Your Directors place on record their warm appreciation for the valuable guidance rendered by Sri Justice G Ramanujam (Retd.), Smt. Anita Rajendra, I.A.S., Sri K Rajendra Prasad, Sri Anirudha Behera and Sri A Mallikarjun during their tenure as Directors of the Company.

As per the provisions of the Companies Act, 2013, during the year under review, Sri M R B Punja, Sri A A Krishnan and Sri Surinder Kumar Kapoor were appointed as Independent Directors on the Board of the Company for a period of 5 con­secutive years from 12.9.2014.

All Independent Directors have given declarations at the first meeting of the Board of Directors held during the Financial Year 2015-16 (i.e., on 22.5.2015) that they meet the criteria of independence as laid down under Section 149(6) of the Companies Act, 2013 and Clause 49 of the Listing Agree­ment.

Dr.(Smt.) D Manjulatha, Smt. Y V Anuradha, I.A.S., and Sri Shamsher Singh Rawat, I.A.S., hold office upto the date of the ensuing 31 st Annual General Meeting (AGM). Resolu­tions seeking their appointment as Directors are being placed for the approval of the shareholders at the ensuing 31st AGM.

In accordance with the provisions of the Companies Act, 2013 and Articles of Association of the Company, Directors Sri Mullapudi Thimmaraja and Sri P Narendranath Chowdary retire by rotation at the ensuing 31st AGM and being eligible offer themselves for reappointment.

AUDIT COMMITTEE:

Audit Committee consists of three Non-Executive Indepen­dent Directors Sri A A Krishnan (Chairman) with Sri M R B Punja and Sri Surinder Kumar Kapoor as its members.

SECRETARIAL AUDIT:

Pursuant to the provisions of Section 204 of the Companies Act, 2013 and rules made thereunder, the Company has ap­pointed D Hanumanta Raju & Co., Practising Company Sec­retaries (CP No.1709), Hyderabad, to undertake the Secre­tarial Audit of the Company.
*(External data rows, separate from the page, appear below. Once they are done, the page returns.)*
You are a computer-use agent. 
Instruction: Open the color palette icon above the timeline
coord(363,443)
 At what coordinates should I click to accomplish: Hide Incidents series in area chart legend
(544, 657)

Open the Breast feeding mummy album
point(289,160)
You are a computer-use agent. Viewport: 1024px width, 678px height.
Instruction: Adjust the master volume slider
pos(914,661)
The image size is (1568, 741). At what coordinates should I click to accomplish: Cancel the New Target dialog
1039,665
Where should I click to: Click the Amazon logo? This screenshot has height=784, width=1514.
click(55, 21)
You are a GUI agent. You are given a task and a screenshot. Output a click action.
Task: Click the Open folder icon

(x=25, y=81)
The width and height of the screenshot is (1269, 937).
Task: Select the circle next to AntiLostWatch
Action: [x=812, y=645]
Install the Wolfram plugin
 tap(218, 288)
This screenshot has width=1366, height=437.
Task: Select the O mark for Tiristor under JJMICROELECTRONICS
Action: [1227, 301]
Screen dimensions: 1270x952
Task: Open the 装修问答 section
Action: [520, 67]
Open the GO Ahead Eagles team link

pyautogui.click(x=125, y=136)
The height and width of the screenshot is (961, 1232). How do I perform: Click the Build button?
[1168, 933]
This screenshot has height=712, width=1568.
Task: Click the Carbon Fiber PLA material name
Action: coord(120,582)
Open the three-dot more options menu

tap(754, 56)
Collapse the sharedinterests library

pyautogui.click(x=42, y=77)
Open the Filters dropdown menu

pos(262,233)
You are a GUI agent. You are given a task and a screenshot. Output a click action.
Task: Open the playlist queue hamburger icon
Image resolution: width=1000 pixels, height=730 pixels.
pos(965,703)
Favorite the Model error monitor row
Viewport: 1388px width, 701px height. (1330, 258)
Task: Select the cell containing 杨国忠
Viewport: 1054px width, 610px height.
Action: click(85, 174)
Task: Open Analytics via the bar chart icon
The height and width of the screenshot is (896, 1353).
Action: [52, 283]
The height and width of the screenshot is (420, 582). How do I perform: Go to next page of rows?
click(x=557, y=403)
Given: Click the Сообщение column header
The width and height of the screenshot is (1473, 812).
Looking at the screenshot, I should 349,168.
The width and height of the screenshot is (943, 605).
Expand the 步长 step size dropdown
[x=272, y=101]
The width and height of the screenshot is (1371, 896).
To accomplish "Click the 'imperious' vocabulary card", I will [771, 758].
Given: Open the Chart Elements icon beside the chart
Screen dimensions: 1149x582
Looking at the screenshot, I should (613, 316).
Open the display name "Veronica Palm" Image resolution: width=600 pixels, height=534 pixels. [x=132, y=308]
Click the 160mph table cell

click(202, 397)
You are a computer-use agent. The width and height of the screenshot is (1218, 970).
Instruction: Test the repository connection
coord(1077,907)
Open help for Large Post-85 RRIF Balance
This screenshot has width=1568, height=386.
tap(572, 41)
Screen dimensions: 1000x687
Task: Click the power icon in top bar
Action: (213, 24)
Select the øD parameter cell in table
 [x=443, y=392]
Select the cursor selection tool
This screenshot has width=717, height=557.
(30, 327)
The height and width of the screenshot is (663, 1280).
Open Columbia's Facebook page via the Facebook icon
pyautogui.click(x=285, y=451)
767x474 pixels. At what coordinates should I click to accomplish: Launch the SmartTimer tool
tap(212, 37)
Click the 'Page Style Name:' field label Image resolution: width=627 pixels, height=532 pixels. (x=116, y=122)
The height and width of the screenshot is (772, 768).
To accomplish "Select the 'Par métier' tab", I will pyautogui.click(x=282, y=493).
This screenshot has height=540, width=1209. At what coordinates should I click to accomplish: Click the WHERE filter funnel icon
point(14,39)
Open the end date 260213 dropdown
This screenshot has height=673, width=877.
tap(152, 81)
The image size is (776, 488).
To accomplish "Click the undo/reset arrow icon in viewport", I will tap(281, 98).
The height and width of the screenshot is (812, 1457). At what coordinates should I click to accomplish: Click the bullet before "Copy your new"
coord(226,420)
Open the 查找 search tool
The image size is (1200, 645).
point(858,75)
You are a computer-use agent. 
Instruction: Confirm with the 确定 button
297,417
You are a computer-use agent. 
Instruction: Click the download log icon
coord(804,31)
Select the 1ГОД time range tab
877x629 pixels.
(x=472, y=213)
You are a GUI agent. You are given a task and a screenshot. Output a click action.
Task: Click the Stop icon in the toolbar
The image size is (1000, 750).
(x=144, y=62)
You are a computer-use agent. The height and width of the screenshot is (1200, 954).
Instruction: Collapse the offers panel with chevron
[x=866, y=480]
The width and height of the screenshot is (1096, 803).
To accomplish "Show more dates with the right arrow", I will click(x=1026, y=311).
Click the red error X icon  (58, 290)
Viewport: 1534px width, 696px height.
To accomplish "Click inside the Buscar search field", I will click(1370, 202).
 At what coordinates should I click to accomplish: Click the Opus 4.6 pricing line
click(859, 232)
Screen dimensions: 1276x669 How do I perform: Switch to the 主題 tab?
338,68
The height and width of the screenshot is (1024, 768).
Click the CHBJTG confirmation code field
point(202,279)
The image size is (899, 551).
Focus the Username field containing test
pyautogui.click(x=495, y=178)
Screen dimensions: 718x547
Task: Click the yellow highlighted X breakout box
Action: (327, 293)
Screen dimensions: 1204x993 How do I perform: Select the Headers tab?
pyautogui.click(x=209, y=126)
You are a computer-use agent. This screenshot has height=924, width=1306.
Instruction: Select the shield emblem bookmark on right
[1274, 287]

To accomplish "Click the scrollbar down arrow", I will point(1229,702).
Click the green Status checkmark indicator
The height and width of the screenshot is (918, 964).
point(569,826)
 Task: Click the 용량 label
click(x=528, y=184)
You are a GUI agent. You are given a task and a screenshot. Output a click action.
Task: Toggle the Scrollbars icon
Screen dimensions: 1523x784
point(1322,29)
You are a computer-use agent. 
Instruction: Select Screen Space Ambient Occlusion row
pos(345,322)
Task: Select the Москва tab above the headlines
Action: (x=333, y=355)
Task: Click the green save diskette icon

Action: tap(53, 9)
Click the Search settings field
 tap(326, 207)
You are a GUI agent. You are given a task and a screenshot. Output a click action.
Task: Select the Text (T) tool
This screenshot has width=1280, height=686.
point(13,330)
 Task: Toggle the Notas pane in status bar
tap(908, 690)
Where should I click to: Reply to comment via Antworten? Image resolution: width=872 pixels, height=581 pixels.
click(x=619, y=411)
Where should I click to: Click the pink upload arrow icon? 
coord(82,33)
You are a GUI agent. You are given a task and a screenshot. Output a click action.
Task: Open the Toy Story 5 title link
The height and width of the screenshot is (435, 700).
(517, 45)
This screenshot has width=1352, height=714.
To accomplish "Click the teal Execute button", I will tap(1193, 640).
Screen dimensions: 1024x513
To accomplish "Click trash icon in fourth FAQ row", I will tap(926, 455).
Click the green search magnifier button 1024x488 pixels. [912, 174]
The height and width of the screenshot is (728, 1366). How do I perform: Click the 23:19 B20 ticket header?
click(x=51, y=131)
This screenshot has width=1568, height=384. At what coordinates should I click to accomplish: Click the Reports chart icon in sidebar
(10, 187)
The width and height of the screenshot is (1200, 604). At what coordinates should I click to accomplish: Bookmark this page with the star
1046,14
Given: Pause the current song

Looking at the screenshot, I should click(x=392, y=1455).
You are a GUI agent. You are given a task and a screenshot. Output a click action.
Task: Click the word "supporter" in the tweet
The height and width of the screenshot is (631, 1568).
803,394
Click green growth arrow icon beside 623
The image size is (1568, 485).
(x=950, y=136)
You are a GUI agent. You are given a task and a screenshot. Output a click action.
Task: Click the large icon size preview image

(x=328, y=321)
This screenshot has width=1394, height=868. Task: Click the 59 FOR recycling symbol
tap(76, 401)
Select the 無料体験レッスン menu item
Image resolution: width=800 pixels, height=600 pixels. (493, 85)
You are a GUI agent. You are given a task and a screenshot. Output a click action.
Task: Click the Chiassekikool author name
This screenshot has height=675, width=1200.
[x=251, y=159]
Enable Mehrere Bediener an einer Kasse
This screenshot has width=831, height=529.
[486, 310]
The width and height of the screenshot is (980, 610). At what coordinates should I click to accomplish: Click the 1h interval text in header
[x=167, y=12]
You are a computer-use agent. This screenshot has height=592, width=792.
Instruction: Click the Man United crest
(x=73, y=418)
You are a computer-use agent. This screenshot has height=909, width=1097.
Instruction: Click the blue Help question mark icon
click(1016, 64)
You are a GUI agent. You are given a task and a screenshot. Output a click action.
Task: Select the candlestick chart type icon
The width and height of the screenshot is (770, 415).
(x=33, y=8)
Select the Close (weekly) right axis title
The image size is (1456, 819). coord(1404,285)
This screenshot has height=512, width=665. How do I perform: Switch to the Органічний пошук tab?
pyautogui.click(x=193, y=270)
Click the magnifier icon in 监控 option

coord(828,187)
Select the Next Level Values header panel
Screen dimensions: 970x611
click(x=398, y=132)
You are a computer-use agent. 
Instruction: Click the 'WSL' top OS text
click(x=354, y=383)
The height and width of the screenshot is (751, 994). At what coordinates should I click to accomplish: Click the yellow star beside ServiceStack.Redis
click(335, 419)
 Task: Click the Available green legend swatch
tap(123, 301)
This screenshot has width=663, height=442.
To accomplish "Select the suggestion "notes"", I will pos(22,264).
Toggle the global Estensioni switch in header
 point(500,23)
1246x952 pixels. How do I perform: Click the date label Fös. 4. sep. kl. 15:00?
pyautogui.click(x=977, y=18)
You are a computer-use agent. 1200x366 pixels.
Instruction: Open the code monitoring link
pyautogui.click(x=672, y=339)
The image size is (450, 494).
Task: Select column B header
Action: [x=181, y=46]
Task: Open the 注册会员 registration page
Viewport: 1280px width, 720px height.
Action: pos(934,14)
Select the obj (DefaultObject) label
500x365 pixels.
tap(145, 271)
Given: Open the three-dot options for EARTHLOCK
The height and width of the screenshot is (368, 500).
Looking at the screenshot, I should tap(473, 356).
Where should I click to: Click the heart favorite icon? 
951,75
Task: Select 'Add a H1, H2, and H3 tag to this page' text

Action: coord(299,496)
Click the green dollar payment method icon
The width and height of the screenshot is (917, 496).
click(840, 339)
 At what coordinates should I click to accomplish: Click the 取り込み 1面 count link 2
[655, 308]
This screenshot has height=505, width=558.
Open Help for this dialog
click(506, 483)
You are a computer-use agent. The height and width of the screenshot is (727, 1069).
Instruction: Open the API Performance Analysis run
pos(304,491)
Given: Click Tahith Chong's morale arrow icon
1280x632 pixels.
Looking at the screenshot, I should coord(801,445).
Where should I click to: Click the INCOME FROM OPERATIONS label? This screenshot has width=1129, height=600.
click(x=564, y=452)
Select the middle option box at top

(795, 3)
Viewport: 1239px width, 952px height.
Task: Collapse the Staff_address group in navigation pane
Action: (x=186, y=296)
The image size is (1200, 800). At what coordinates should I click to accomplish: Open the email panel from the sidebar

The Secretarial Audit Report is included as Annexure - "B" and forms an integral part of this report.

BOARD EVALUATION:

Pursuant to the provisions of the Companies Act, 2013 and Clause 49 of the Listing Agreement, your Board has carried out a formal process of evaluation of the Board, its Commit­tees and the individual Directors.

The performance was evaluated based on the parameters such as effectiveness of Board / Committee process and functioning, contribution of Board / Committee members to overall effectiveness of the Board / Committee, avoiding con­flict with Company's interest, bonafide discharge of respon­sibilities in the interest of the Company and upholding ethical standards, integrity and probity etc.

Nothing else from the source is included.